Data extracted from a collection
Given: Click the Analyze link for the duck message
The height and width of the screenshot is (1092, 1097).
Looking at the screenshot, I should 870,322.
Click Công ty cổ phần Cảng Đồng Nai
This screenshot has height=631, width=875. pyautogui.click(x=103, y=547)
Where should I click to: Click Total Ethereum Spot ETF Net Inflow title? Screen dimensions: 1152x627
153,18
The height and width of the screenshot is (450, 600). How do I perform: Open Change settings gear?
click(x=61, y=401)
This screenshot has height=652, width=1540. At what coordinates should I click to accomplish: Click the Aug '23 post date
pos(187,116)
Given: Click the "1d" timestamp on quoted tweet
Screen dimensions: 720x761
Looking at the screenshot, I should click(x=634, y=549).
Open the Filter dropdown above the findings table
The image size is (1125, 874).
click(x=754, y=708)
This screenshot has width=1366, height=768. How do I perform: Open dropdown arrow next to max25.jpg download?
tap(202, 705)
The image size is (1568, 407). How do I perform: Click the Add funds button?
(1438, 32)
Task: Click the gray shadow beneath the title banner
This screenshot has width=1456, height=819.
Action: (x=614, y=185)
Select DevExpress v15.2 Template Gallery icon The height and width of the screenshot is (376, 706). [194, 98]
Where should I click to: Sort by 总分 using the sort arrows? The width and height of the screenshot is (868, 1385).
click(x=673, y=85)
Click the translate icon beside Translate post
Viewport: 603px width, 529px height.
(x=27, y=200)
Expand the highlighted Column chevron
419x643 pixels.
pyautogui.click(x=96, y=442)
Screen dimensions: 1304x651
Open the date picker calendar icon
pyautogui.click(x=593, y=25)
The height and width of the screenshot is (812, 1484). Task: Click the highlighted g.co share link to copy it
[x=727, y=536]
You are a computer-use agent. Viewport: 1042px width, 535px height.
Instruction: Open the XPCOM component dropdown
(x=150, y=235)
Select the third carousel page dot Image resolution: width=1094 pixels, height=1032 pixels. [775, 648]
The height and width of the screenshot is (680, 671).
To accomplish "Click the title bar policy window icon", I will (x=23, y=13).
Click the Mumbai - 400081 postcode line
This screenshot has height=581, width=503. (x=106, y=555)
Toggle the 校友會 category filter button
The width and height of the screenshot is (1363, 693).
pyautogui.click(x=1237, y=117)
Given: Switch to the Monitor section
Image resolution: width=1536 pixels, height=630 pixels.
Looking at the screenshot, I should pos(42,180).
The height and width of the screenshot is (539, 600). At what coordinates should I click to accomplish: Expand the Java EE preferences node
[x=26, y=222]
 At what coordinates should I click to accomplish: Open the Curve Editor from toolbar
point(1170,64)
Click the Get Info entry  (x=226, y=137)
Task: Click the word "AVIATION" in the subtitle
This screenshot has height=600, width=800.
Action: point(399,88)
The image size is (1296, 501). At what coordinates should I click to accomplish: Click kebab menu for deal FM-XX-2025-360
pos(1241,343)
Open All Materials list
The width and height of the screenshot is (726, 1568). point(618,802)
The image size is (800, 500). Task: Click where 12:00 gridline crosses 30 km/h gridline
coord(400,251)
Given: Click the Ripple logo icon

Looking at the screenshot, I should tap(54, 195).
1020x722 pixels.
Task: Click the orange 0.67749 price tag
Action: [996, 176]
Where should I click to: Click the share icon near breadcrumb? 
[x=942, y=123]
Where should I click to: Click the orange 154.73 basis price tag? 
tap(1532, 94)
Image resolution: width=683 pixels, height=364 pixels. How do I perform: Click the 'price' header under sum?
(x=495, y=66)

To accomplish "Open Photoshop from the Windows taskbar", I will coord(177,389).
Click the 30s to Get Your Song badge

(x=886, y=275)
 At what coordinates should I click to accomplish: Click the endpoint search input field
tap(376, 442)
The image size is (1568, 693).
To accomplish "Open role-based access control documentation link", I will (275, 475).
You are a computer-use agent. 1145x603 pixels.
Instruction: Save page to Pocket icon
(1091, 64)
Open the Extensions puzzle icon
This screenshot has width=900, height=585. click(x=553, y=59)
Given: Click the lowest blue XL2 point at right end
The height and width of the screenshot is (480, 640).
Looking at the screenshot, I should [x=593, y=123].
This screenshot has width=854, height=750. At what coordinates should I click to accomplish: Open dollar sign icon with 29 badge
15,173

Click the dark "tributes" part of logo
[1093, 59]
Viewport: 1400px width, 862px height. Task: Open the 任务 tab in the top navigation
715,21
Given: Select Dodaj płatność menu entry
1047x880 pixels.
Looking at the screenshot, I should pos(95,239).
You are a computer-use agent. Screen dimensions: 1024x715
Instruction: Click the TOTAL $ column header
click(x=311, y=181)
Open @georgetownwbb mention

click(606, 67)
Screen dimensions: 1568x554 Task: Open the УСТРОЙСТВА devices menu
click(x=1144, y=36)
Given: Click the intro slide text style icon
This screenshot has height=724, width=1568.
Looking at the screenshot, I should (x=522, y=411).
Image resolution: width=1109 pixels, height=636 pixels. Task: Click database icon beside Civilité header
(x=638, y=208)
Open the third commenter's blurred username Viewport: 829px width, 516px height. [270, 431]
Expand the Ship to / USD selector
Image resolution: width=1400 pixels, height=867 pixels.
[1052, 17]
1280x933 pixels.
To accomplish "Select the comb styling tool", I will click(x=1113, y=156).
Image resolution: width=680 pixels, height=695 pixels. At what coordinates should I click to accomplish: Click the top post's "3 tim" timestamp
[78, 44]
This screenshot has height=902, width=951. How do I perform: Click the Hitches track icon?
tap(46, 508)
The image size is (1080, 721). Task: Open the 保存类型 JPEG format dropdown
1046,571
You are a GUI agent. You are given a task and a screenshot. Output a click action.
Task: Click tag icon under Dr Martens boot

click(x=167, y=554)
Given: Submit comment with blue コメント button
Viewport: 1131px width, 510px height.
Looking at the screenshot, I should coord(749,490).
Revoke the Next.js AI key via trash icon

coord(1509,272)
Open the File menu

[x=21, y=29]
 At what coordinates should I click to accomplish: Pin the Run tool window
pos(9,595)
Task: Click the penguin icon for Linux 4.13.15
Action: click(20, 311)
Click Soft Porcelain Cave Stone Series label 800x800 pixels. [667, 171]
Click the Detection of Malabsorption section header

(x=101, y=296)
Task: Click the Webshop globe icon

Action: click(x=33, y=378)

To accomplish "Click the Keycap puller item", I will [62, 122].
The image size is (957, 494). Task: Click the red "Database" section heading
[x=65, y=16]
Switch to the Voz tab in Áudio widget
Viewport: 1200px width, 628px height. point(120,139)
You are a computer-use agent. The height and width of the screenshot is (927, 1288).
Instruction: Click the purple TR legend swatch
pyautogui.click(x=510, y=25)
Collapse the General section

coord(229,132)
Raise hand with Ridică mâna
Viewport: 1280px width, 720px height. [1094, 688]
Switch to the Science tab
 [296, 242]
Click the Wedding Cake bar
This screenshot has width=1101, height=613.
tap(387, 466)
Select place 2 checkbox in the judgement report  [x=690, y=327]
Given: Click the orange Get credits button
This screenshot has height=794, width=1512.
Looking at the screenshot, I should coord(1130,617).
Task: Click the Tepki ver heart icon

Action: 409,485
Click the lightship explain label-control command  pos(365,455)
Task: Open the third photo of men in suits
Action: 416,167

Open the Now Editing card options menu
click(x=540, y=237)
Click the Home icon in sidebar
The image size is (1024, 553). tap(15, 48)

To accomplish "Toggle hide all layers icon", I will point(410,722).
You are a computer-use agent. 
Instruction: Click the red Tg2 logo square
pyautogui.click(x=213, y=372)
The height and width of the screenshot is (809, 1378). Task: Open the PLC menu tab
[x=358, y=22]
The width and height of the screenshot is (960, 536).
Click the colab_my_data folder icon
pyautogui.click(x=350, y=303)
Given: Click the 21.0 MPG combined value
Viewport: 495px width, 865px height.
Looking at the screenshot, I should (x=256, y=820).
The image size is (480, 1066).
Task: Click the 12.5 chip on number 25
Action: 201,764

* Your instructions *
Which lines above run from the one containing "Image resolution: width=683" down to the one containing "The image size is (1568, 693)."? Repeat exactly those, both ends included, and nothing else.

* Answer to the exercise *
Image resolution: width=683 pixels, height=364 pixels. How do I perform: Click the 'price' header under sum?
(x=495, y=66)

To accomplish "Open Photoshop from the Windows taskbar", I will coord(177,389).
Click the 30s to Get Your Song badge

(x=886, y=275)
 At what coordinates should I click to accomplish: Click the endpoint search input field
tap(376, 442)
The image size is (1568, 693).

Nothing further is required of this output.